Smith and Carlos were suspended from the US Olympic team, banned from the Olympic village and on their return to America received vitriolic abuse, hate mail and even death threats.
Yet, nearly 40 years later, they are now almost universally regarded as genuine American heroes, with their political stance commemorated in the form of a statue on the campus of a leading US university.
Bronze: Otto Peltzer
I admit that my choice of German athlete, Otto Peltzer, is contentious, even leftfield.
For one thing, he is far less famous than the gold and silver medallists; for another, his own record as an olympian was chequered - at the two games in which he competed, in 1928 and 1932, he did not win a single medal.
Nevertheless, Peltzer is an authentic political olympian - and authentic Olympic hero - because, perhaps more than anyone else in the history of the games, he remained true to the original Olympic ideal of amateurism.
It's a concept that is now almost entirely forgotten in the professionalisation of sport and the rush to include world-famous millionaires from previously non-Olympic sports in the games, such as Roger Federer or the American basketball dream teams.

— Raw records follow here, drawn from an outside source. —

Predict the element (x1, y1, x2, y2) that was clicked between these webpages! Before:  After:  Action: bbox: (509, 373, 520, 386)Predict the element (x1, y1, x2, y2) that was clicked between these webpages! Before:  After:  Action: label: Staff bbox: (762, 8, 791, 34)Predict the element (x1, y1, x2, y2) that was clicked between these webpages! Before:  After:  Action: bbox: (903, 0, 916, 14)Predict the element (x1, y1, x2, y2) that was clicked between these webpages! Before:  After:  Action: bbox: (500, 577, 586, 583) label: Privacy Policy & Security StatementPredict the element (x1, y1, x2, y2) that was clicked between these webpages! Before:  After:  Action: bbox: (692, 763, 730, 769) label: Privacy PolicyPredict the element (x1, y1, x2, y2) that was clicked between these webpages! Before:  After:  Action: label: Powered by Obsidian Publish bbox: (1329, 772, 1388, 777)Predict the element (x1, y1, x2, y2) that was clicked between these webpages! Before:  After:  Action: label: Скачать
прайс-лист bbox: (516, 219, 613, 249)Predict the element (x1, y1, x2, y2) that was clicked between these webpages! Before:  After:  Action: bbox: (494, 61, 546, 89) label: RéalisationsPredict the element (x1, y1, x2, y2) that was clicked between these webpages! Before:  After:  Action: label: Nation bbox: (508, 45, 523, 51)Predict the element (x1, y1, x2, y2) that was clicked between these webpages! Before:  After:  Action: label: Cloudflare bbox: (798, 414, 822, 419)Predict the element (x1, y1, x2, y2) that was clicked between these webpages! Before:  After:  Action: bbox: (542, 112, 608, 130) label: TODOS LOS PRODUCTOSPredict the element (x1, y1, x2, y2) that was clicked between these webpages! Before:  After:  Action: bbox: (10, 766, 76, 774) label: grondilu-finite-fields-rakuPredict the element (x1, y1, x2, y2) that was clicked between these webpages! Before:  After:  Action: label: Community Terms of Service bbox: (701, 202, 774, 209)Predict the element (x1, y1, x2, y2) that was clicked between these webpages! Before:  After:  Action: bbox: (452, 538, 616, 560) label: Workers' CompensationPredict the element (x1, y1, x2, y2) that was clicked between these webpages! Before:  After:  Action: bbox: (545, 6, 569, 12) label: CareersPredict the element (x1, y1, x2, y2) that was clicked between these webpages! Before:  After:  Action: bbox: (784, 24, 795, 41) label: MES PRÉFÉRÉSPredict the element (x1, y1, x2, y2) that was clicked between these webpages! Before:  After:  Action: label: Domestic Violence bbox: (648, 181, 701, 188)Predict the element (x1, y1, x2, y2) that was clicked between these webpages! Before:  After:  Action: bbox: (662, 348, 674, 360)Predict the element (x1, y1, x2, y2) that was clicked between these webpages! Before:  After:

In the mid-1920s, Peltzer was one of the greatest athletes in the world, holding numerous German and even world records in events as varied as the 400 metres hurdles and the 5,000 metres.
After defeating the "Flying Finn" Paavo Nurmi in a 1,500 metres race in Berlin, he was approached by two American sports promoters who offered him a fortune - $250,000 a year, which would amount to many millions of dollars a year in today's prices - to compete in America.
Peltzer refused on the basis that he wanted to compete in the Olympics and thus had to remain an amateur.
Otto Peltzer achieved many things in his life - later openly defying the Nazis and being persecuted by them for his homosexuality - but for his dedication to the Olympic ideal, he deserves his place on the podium of political olympians.
Martin Keady is a writer and scriptwriter. His work includes The Final, a short film about the 1979 FA Cup Final, and Moon the Loon, a play about the legendary Who drummer, Keith Moon.